QuackOSM & OvertureMaestro: Open geospatial data at your fingertips
- Track:
- Data Engineering and MLOps
- Type:
- Talk
- Level:
- intermediate
- Duration:
- 30 minutes
Abstract
Have you ever wanted to process big geospatial data from OpenStreetMap or Overture Maps Foundation? What if I told you that you don't need an entire technology stack to retrieve data the size of a country and wait an eternity to process it.
With QuackOSM and OvertureMaestro, you can easily work with whole-country vector and tags data without installing any additional dependencies - come and find out how you can use it in your next project!

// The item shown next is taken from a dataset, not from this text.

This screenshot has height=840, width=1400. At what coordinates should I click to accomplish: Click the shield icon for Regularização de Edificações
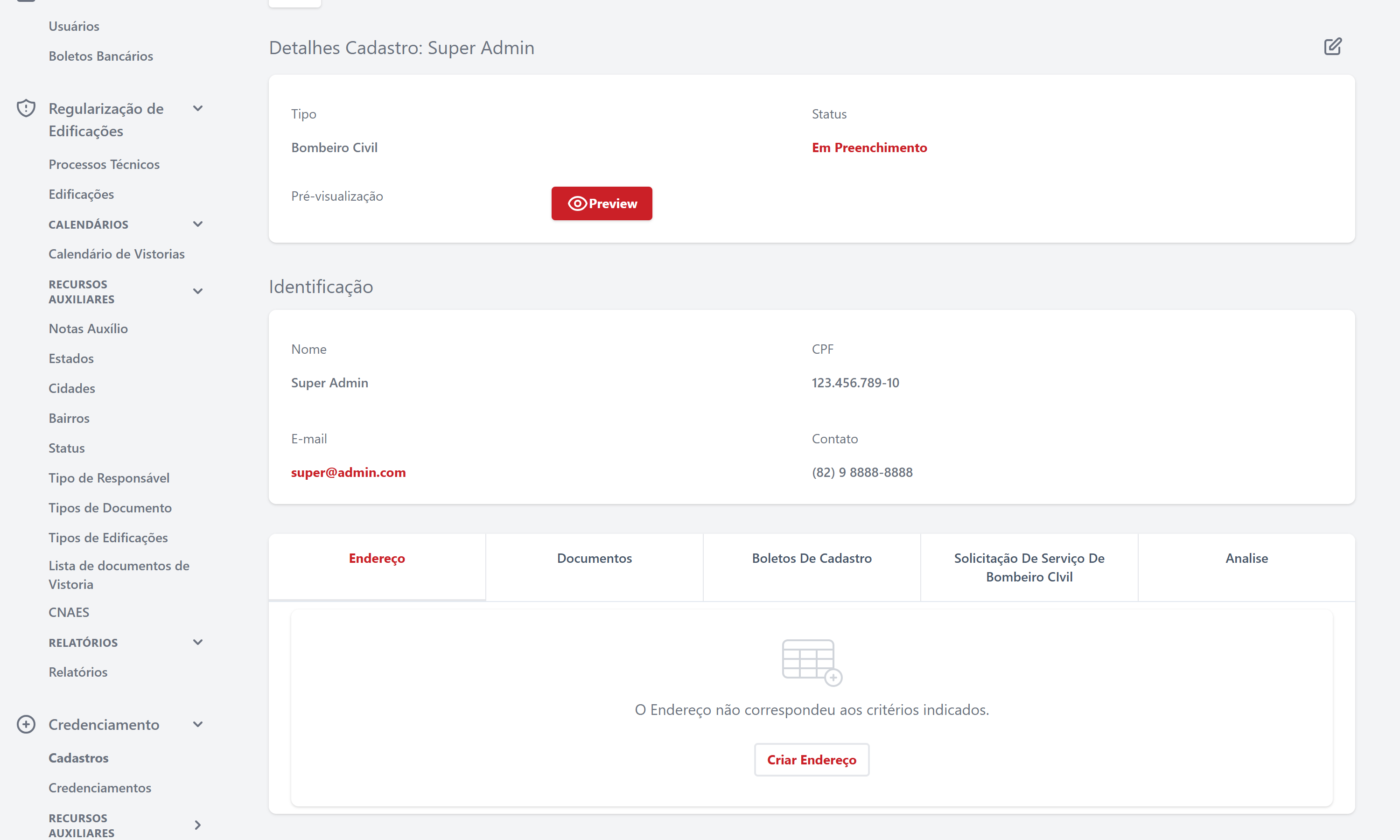(x=26, y=108)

QuackOSM is a powerful and user-friendly library that streamlines the process of accessing and manipulating OpenStreetMap (OSM) vector and tags data. It's using the DuckDB engine with its Spatial extension, and PyArrow library that enables users to efficiently retrieve large-scale OSM data in the GeoParquet format.

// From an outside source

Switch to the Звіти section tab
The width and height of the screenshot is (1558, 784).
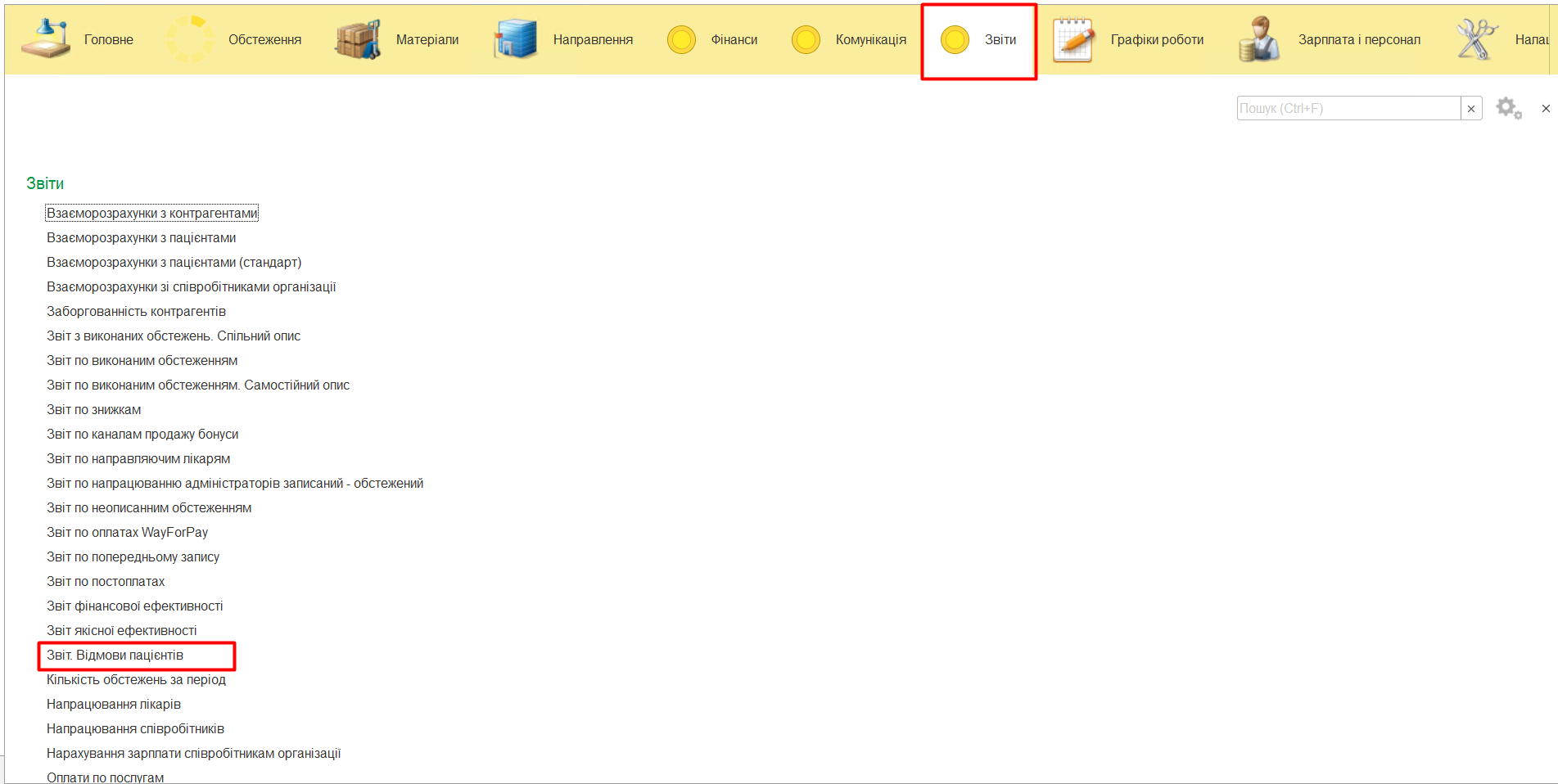coord(979,40)
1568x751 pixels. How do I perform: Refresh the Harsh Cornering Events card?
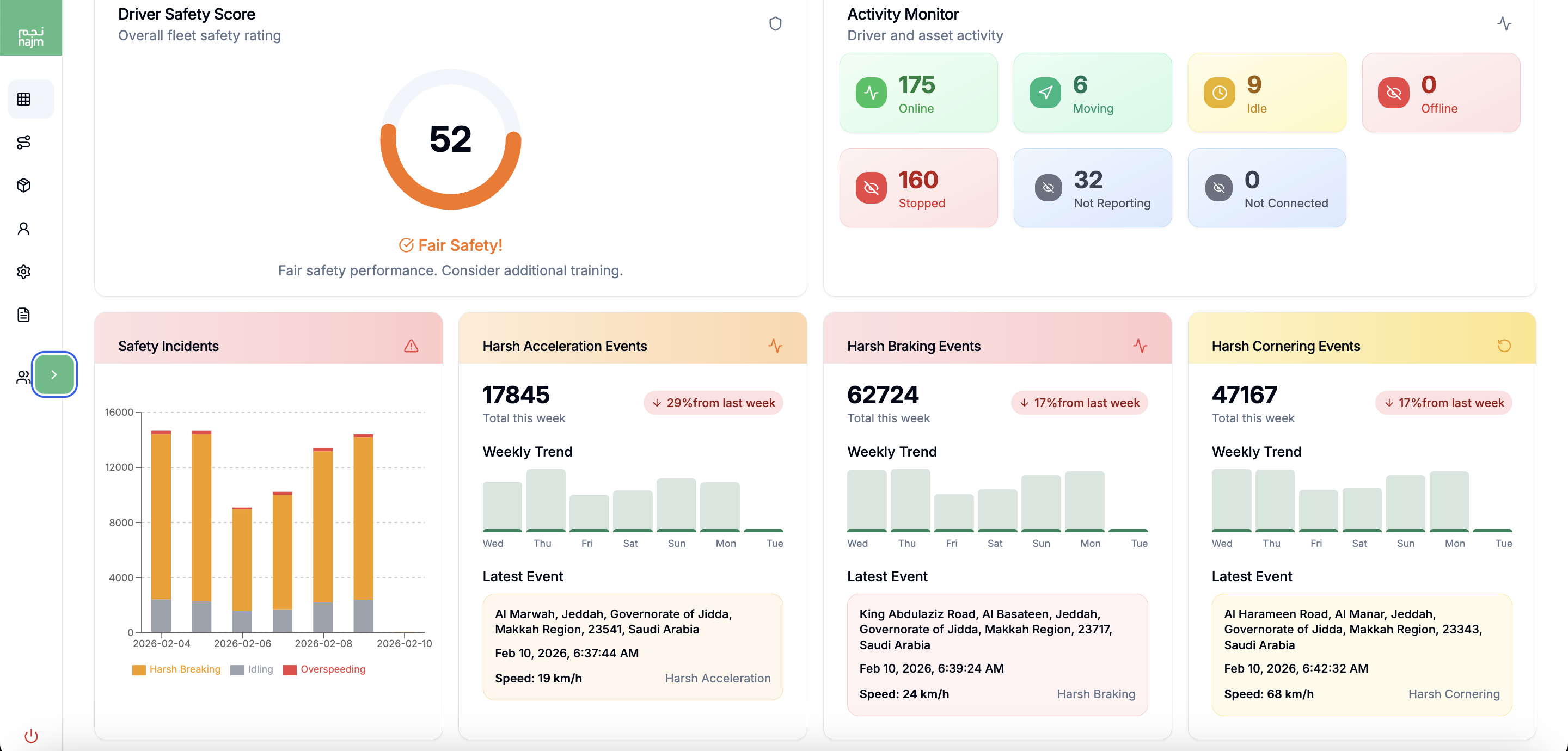(x=1505, y=346)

It's similar in functionality to other available libraries, but it's faster, can work with bigger than memory datasets and doesn't require any additional dependencies.

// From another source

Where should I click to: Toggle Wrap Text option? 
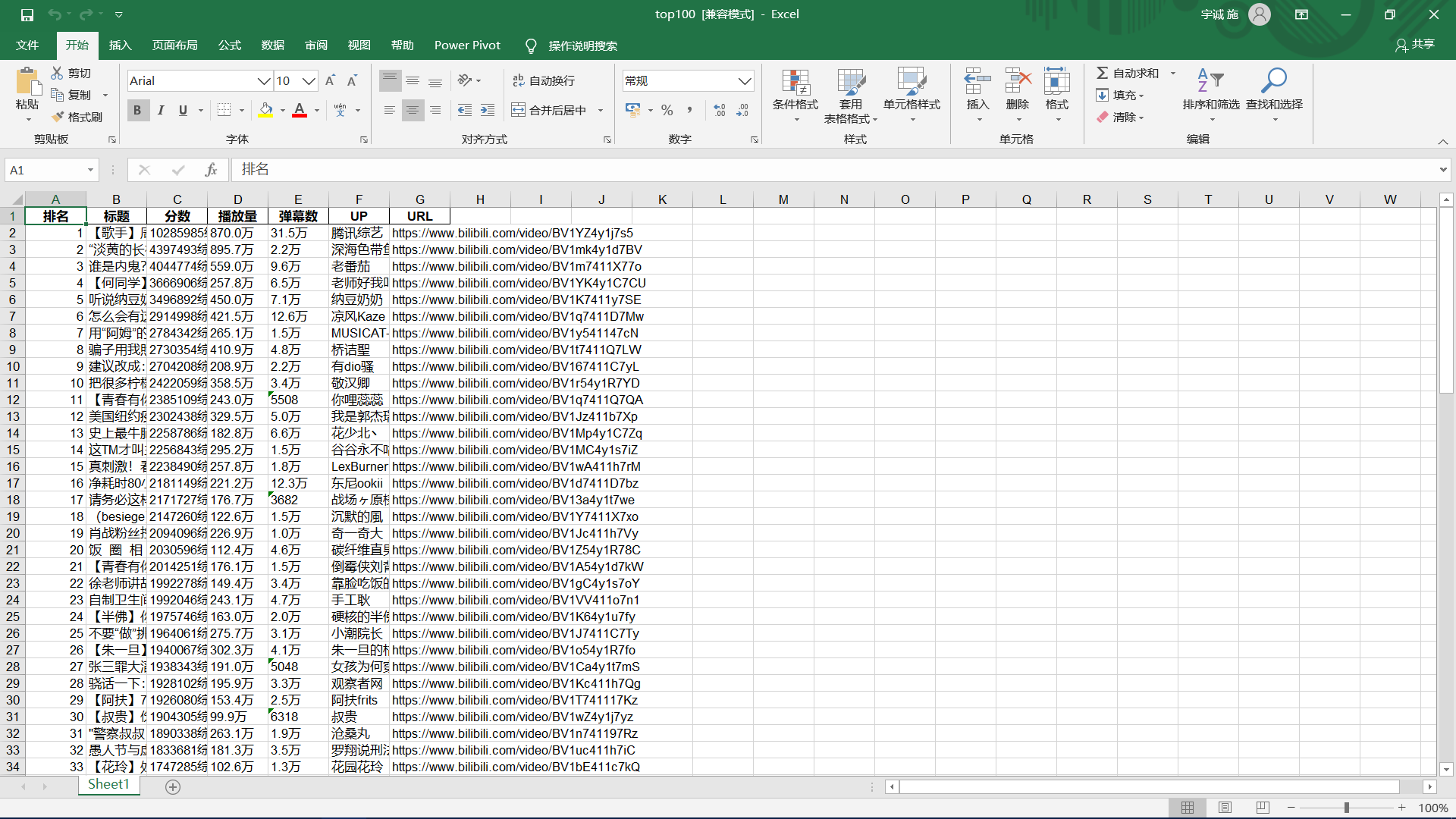(543, 80)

OvertureMaestro is a twin library for accessing Overture Maps data using a very similar API and, in addition, using multi-processing and a special index to reduce the amount of data needed for retrieval.
In addition to the API, the libraries also include a CLI allowing them to be used in data engineering tasks, for example when loading data into cloud databases.
This talk will dive deep into the inner workings of the QuackOSM and OvertureMaestro libraries. The talk will also cover how DuckDB and PyArrow work with the GeoParquet file format.